In an important development for businesses engaged in cross-border transactions, the International Chamber of Commerce has amended its arbitration rules effective January 1, 2021. The amendments are designed to increase the efficiency, flexibility, and transparency of ICC arbitrations, while largely maintaining the core provisions that have made the ICC one of the most popular international arbitration institutions in the world. As a result, ICC arbitration may be an attractive option for parties who may have previously viewed ICC proceedings as too slow and expensive, by accommodating any procedural option chosen by the litigants that is not incompatible with core principles of the Rules.

The ICC Rules of Arbitration include prescriptive provisions aimed at ensuring that ICC Arbitrations are conducted efficiently and in full compliance with the fundamental principle of due process

Although some of the amendments were designed to overcome challenges posed by COVID-19, they should continue to make ICC arbitration more flexible and efficient long after the pandemic has ended. For example, the rules now expressly empower the arbitral tribunal to conduct hearings remotely. As many arbitrators and practitioners have learned during the pandemic, virtual hearings tend to reduce costs and delay and can work well even where it is important for the tribunal to observe a key witness’s demeanor. Hence many parties will likely continue conducting hearings remotely even after in-person hearings are again possible. Other amendments responsive to the pandemic similarly bring the ICC up to speed with modern technology. For example, parties can now submit their Requests for Arbitration and Answers by email instead of regular post (Article 26(1)).

Apart from such pandemic-related changes, multiple other amendments aim to ensure more efficient, flexible, and transparent proceedings in a range of case types. In complex arbitrations involving multiple parties or multiple contracts, for example, the rules now allow party joinder even after the appointment of the arbitral tribunal (Article 7(5)). They also provide for consolidation of cases involving different parties when all the claims in those arbitrations fall under the same arbitration agreements (Article 10(b)). The amended rules empower the tribunal to “take any measure necessary” (Article 17(2)) in response to an arbitrator conflict of interest created by a party’s mid-stream change of counsel a not-uncommon “guerilla tactic” some lawyers have employed to delay the proceedings. On a similar note, the rules now require parties to disclose any person who has “an economic interest in the outcome of the arbitration” so as to address possible conflicts due to a potential arbitrator’s relationship with third-party funders (Article 11(7)).

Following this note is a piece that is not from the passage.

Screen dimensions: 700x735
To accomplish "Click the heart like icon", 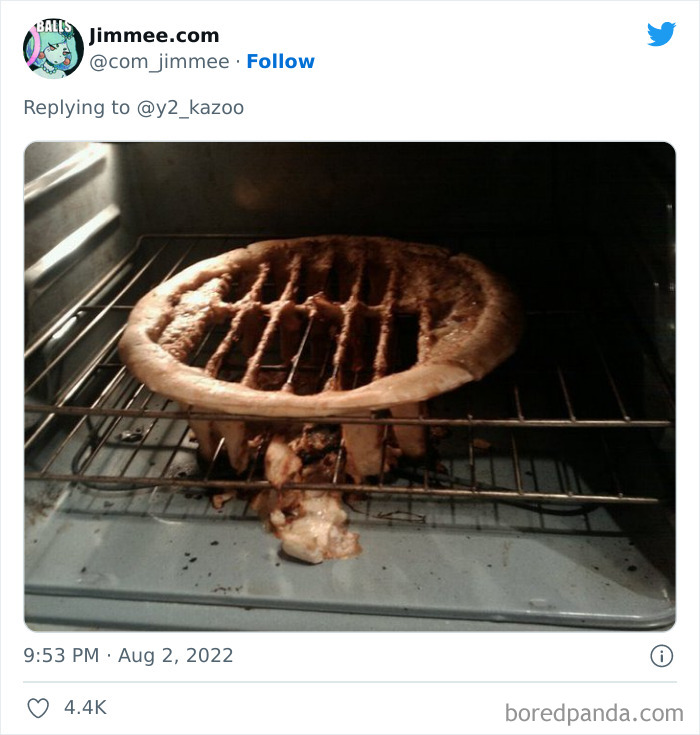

The 2021 ICC Rules of Arbitration include a number of new provisions making ICC Arbitration even more attractive

As for smaller disputes, the most important amendment is the expanded scope of the ICC’s Expedited Procedure (Article 30 and Annex VI). It now automatically applies to disputes where the amount in controversy is $3,000,000 or less, provided that the parties concluded their arbitration agreement on or after January 1, 2021, unless the parties have agreed to opt out. The Expedited Procedure, which in the ICC’s words has enjoyed “great success” since its 2017 introduction, is a highly streamlined version of traditional international arbitration. Among other things, only a single arbitrator is appointed, notwithstanding anything in the parties’ arbitration agreement to the contrary; the arbitrator must deliver his/her award within six months; and the arbitrator is expressly empowered to allow no discovery whatsoever or to decide the case on the documents alone (without a hearing). Unsurprisingly, cases conducted under the Expedited Procedure are thus generally much cheaper and faster than regular ICC proceedings. At the same time, however, the Expedited Procedure preserves many of the most attractive aspects of ICC arbitration: procedural flexibility, appointments from a high-quality pool of international arbitrators, and the ICC Court’s scrutiny of the arbitral award to help ensure enforceability. Notably, an increasing percentage of parties are jointly opting in to the Expedited Procedure after their dispute has arisen, despite an amount in controversy exceeding the monetary threshold for the process to automatically apply.

The ICC’s new rules contain a number of other amendments, mostly of technical interest to international arbitration practitioners. Practically speaking, the amendments touched on above are the changes that most parties and counsel will want to weigh when considering whether ICC arbitration is now a more appealing dispute-resolution option. All told, the 2021 amendments to the ICC’s arbitration rules are likely to make ICC arbitration a quicker, cheaper way to resolve many international commercial disputes of all sizes and complexity.